Maintaining an appropriate relationship between the catalytic enzyme concentration, substrates, and incubation time is paramount in obtaining appropriate linearity in the assay. For example, the plateau of fluorescence seen with endpoint reactions at higher enzyme concentrations indicates that either shorter incubation times or lower enzyme concentrations would provide superior linearity. Alternatively, higher substrate concentrations can be used to maintain linearity, but is eventually limited by the solubility characteristics of the substrate. Fortunately the reaction with either FDG or MUG does not require the addition of a stop solution to enhance the signal. Therefore if lower than expected ß-galactosidase activity is present upon an initial determination, the reaction can be allowed to continue for a longer period of time and read a second or even a third time when sufficient signal is present.
The prevention of background hydrolysis of the substrate can increase the sensitivity of the assays. Because FDG and MUG are subject to hydrolysis in aqueous solutions, care should be taken to prevent it from occurring. Hydrolysis can be minimized by first dissolving the substrate in a 1:1 mixture of DMSO and ethanol, the powder should easily dissolve and the subsequent solution can then be added slowly to cold water. Likewise, stock solutions of reaction buffer containing substrate should be aliquoted and stored frozen at -20°C until needed to prevent hydrolysis.
In the past such ß-gal determinations have been performed using a conventional tube fluorometer. This method usually entailed using a tube or cuvette to perform the analysis resulting in a very low throughput. The ability to use the FL600 Microplate Fluorescence Reader to perform this analysis allows this routine procedure to be performed on 96 samples in a matter of seconds leading to a tremendous increase in productivity and throughput.
(1) Sanbrook J. E.F. Fritsch, and T. Maniatis (1989) Molecular Cloning: A Laboratory Manual 2nd ed., Cold Spring Harbor Laboratory Press, Cold Spring Harbor NY.
(2) Maloy, S.R., J.E. Cronan Jr. and D. Freifelder (1994), Microbial Genetics 2nd ed. Jones and Bartlett, Boston, MA.
(3) Rost, F.W.D (1995) Fluorescence Microscopy Vol.

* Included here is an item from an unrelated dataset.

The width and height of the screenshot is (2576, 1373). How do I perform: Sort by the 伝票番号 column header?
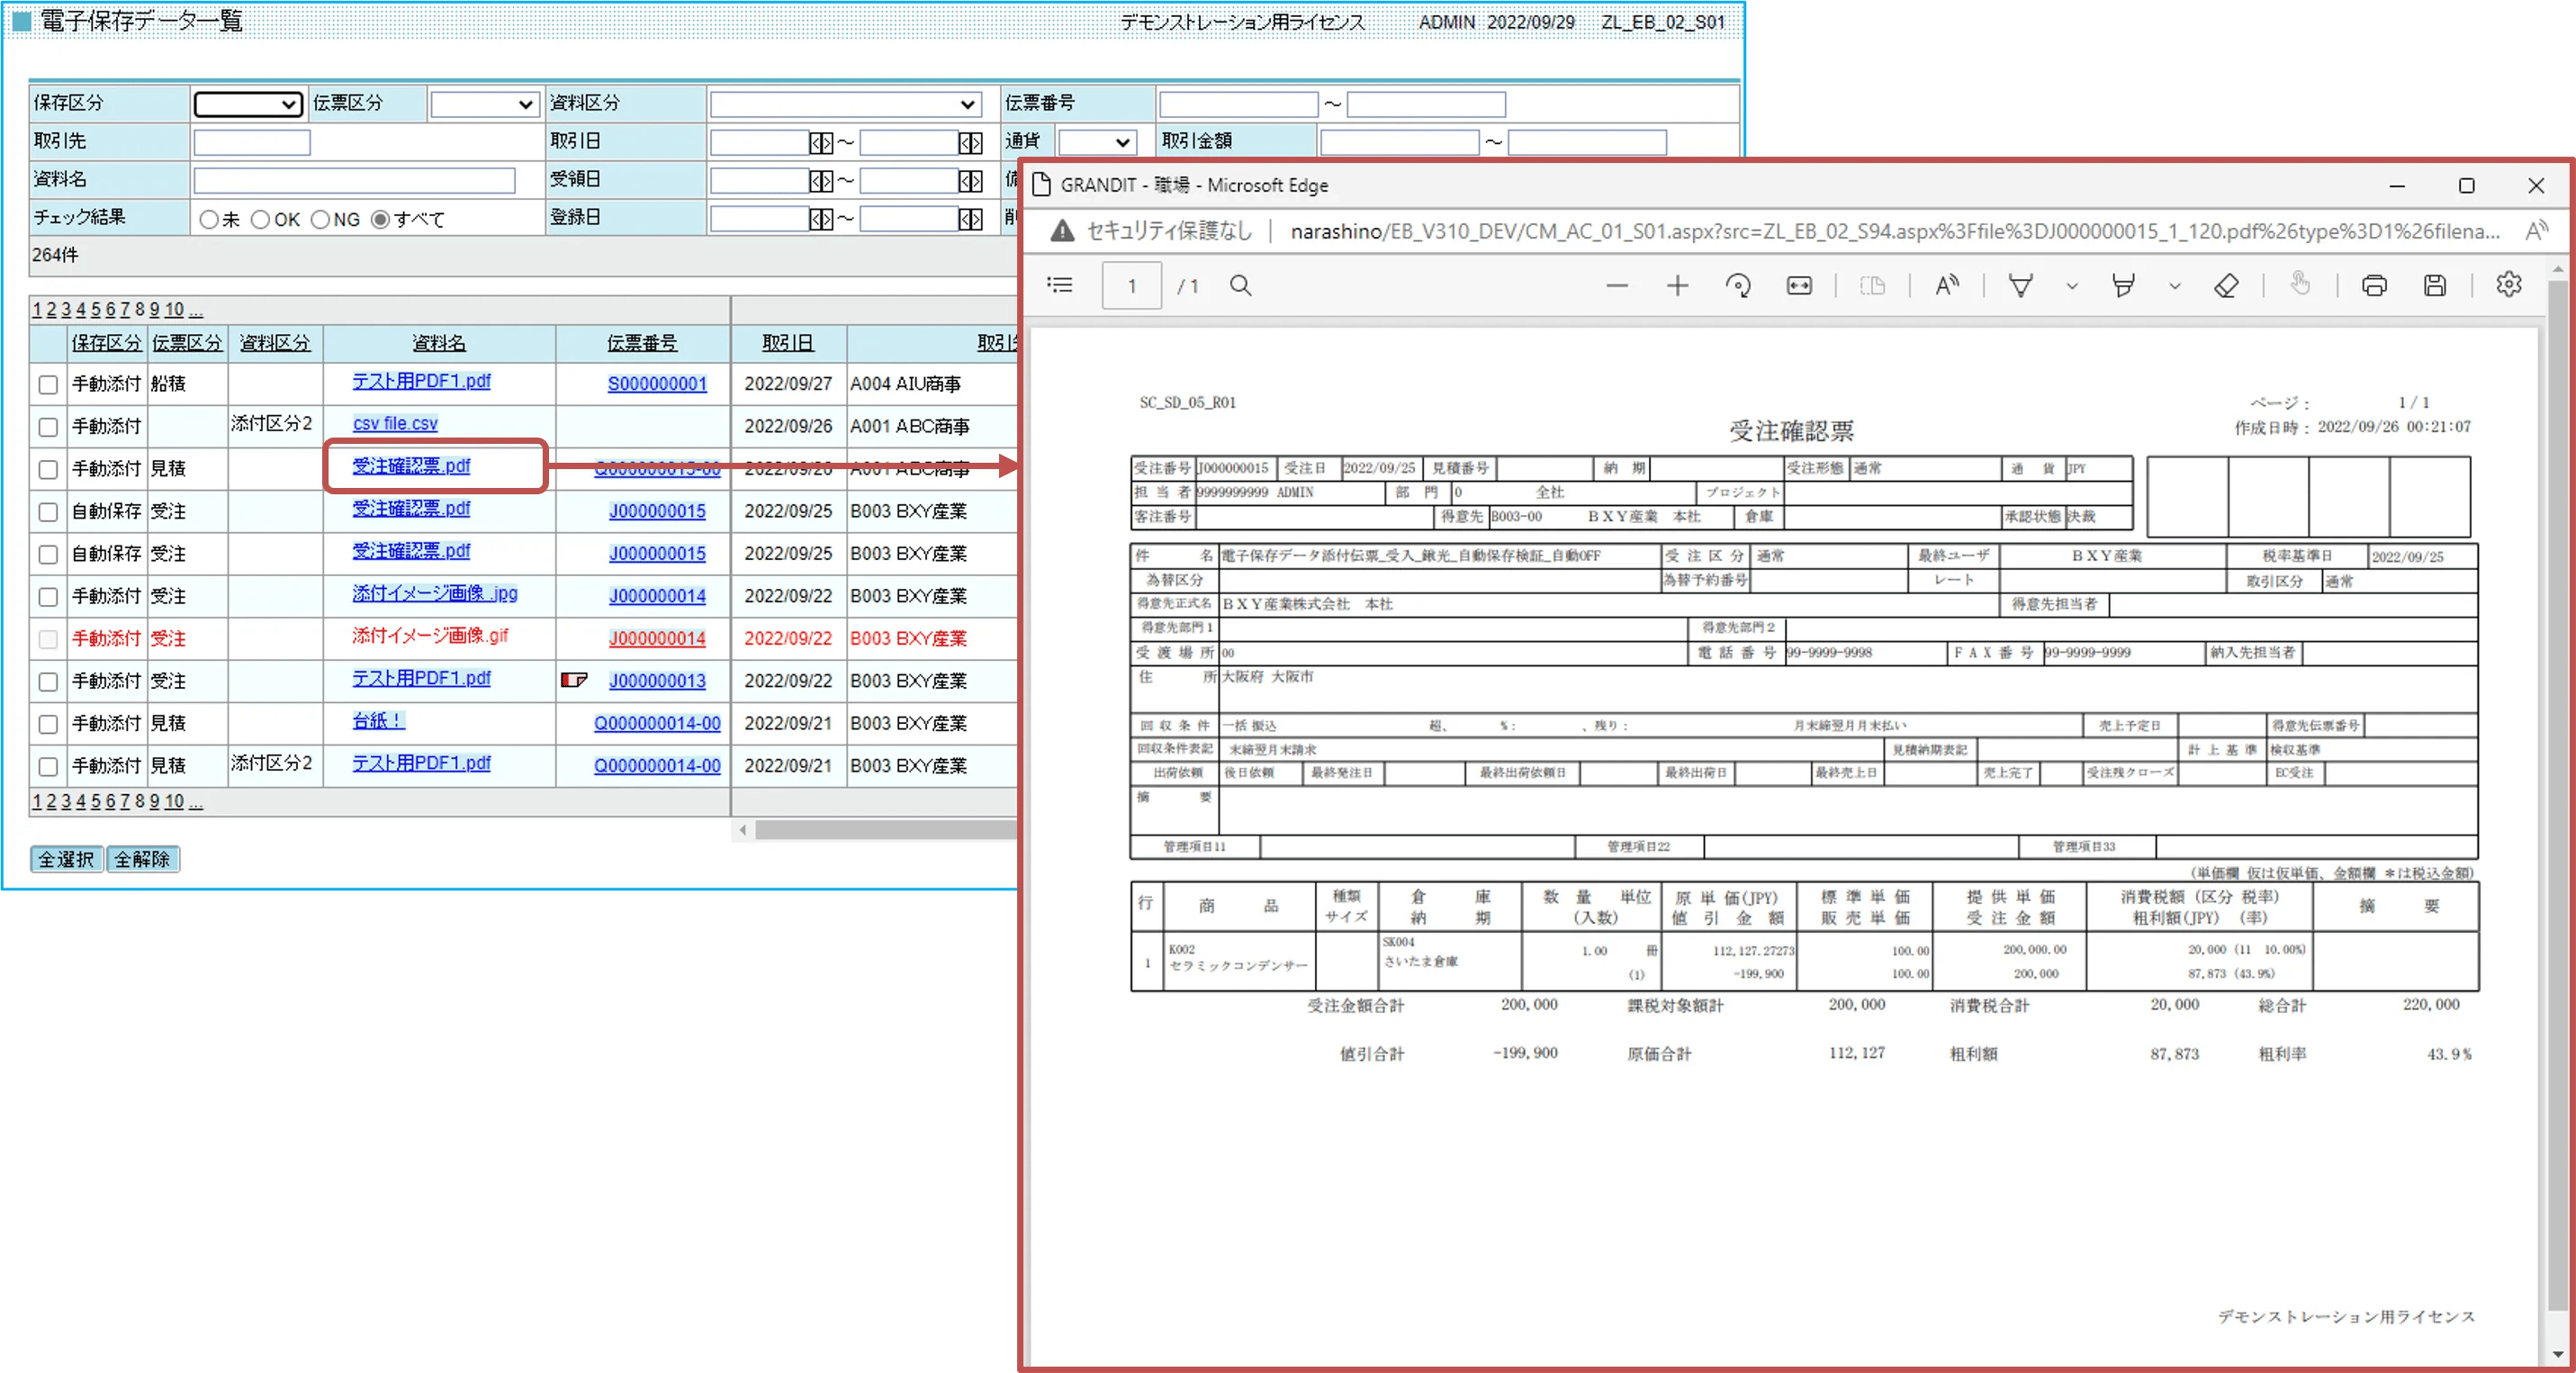click(x=642, y=343)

II. Cambridge University Press, Cambridge, UK.
(4) Haugland, R.P. (1996) Handbook of Fluorescent Probes and Research Chemicals 6th Ed. Molecular Probes, Eugene OR.

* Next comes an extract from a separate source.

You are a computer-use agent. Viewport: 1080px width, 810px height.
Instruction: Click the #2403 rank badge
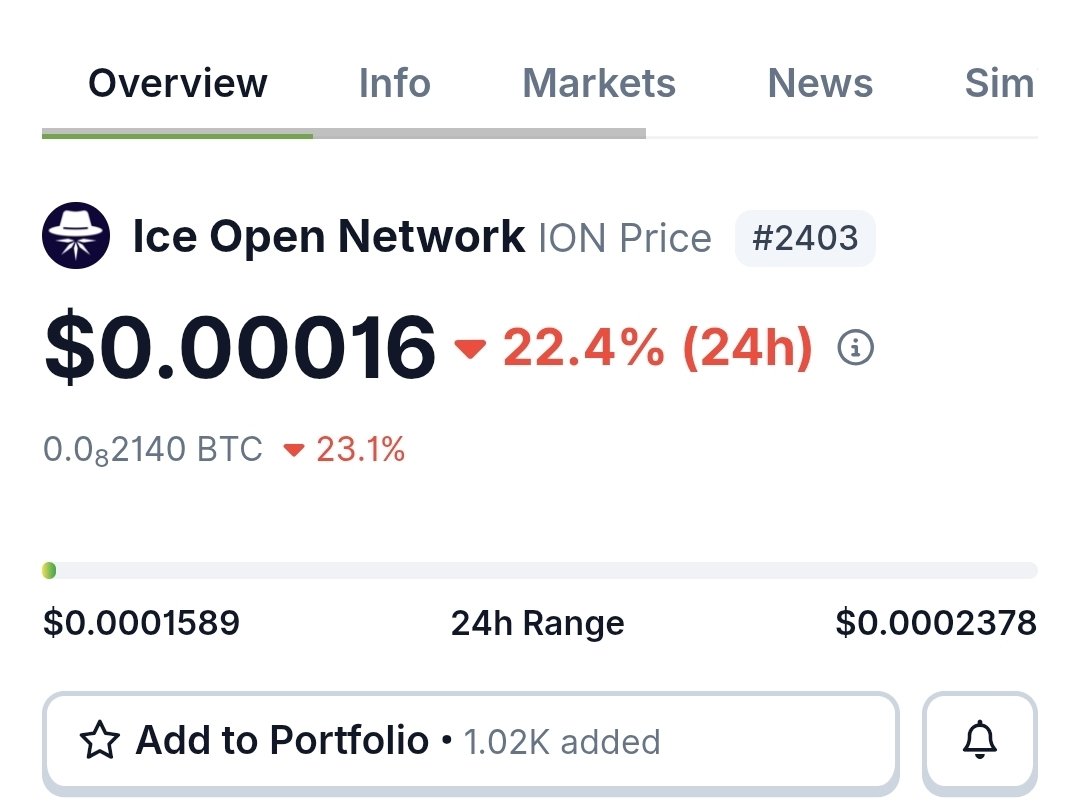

(5) Armenta, R. T. Tarnowski, I. Gibbons, and E.F. Ullman (1985) Improved Sensitivity in Homogeneous Enzyme Immunoassays using a Fluorogenic Macromolecular Substrate: an Assay for Serum Ferritin, Analytical Biochemistry, 146:211-219.
(6) Huang, Z.J. (1991) Kinetic Fluorescence Measurement of Fluorescein di-ß-galactoside Hydrolysis by ß-galactosidase: Intermediate Channeling in Stepwise Catalysis by a Free Single Enzyme, Biochemistry, 30:8535-8540.